== Segment start ==

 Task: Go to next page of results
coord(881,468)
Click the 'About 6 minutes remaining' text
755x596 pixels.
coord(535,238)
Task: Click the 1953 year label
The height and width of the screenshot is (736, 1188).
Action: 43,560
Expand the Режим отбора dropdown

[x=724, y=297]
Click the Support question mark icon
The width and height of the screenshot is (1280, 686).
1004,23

== Segment end ==

-- PROBLEM TO SOLVE --
Repeating the listing in full, word for word, is the required output.

-- YOUR RESPONSE --
 Task: Go to next page of results
coord(881,468)
Click the 'About 6 minutes remaining' text
755x596 pixels.
coord(535,238)
Task: Click the 1953 year label
The height and width of the screenshot is (736, 1188).
Action: 43,560
Expand the Режим отбора dropdown

[x=724, y=297]
Click the Support question mark icon
The width and height of the screenshot is (1280, 686).
1004,23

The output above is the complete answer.